EDMONTON - Two years ago, some people in the northern Alberta town of Slave Lake were told to leave their homes, some didn't realize they should, and still others didn't understand the urgency until flames were at their front door.
A review released Tuesday details the initial panic, confusion and tension when wildfires ripped through the community on May 15, 2011. Roughly one-third of the town was destroyed.
Consulting firm KPMG, in a 200-plus page report, made 19 recommendations to improve the province's disaster response planning.
Municipal Affairs Minister Doug Griffiths said the government accepts all the suggestions and has already implemented most of them.
"We knew what we needed to improve upon," Griffiths said following a disaster conference in Banff, where planning officials from North America discussed lessons learned from such disasters as the Slave Lake fires and Hurricane Katrina.
"A lot of people recognize what we bring to the table and they're coming to learn from us."
Griffiths said there is no perfect response to a disaster. And, in the case of Slave Lake, officials were met with what is believed to be the largest, fastest, most destructive fire in the province's history.
High winds drove the fires into town, destroying 500 homes and buildings — including the municipal office and radio station. The estimated damage and firefighting cost totalled nearly $1 billion. About 2,000 people were left homeless.
The review found that the evacuation and the disaster response were not ideal, but deemed them ultimately successful because no one died.
"No plans were available at local or provincial levels to accommodate the need to evacuate so many residents," said the report. "Most of those involved were not well-prepared or trained for the possibility of a large evacuation, from individual residents to governments to first responders.

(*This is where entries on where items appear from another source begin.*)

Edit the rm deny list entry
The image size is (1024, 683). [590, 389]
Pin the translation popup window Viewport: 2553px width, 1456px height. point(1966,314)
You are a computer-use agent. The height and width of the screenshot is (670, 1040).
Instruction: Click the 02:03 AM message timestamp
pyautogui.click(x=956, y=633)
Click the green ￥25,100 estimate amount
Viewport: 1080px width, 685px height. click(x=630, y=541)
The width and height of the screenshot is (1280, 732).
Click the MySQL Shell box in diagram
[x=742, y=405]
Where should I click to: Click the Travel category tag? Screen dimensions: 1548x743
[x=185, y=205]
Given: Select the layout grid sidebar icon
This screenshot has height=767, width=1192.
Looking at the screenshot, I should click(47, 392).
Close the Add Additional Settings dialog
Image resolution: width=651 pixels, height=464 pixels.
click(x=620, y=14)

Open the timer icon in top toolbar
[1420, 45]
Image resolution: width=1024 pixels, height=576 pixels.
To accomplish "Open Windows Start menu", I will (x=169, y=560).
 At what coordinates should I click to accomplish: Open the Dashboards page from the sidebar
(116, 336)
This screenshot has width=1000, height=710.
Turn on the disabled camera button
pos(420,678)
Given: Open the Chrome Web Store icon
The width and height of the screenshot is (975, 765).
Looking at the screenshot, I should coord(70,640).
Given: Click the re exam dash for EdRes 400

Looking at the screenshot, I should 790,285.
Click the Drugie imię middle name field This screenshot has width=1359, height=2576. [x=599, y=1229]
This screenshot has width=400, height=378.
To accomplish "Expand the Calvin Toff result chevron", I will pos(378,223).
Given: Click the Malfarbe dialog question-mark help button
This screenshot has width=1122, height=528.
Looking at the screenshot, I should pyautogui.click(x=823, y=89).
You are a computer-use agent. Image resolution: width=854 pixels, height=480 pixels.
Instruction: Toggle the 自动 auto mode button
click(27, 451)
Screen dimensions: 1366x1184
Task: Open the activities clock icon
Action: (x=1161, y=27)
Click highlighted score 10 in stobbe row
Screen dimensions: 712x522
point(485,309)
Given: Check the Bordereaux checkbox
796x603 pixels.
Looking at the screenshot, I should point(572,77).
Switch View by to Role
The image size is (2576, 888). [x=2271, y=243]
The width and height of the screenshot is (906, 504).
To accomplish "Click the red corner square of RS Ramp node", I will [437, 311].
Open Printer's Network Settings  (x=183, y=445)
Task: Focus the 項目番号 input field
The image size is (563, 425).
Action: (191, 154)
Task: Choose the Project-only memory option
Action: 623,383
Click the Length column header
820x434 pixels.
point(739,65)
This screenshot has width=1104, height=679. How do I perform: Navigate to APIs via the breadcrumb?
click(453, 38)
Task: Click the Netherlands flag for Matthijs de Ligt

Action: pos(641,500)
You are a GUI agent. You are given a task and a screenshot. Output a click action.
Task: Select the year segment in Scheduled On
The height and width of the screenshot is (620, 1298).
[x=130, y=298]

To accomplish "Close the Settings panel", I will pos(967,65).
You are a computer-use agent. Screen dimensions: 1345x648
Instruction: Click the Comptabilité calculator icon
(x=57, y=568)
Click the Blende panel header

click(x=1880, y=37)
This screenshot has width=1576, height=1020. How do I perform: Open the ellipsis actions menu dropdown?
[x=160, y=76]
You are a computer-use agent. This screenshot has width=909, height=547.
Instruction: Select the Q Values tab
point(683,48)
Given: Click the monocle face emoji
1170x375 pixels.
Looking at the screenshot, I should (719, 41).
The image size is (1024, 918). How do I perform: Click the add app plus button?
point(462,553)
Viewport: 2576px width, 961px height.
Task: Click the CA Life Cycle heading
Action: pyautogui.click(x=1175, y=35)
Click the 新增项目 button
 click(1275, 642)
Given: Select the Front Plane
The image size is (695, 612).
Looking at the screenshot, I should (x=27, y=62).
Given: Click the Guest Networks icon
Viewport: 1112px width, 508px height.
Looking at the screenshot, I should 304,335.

"In particular, the speed of the wildfires made it difficult to warn residents or issue an evacuation order in a timely fashion."
A report last spring by a retired RCMP supervisor found that residents weren't warned about safety risks or evacuation plans in the days before the fires spread.
Some people complained that they weren't given enough warning and, when they realized they had to leave, were forced to turn around because some roads were closed.
The government has made improvements to its emergency alert system. Griffiths said officials are still working on ways to better help evacuees obtain clothing and get their children back into school.
It's also trying to devise a better way to handle donations. After the fires, Slave Lake was overwhelmed with truckloads of clothing, furniture and other goods and had to turn many away.
"It took a lot of volunteer hours to sort, organize and co-ordinate," said Griffiths. "I don't know how you ask people not to donate — that, of course, it would be more appropriate if people donated cash."
He said the only recommendation the government won't follow is environmental hazard testing. It would be too costly to measure each community, Griffiths said, and filing away the results wouldn't keep them timely.
Instead, officials are researching whether a "snapshot" test can be done of a specific area before an anticipated disaster strikes.
There have been 231 wildfires recorded in Alberta so far this season. Out-of-control fires near Nordegg and Lodgepole in the west-central foothills have forced a few hundred residents from their homes.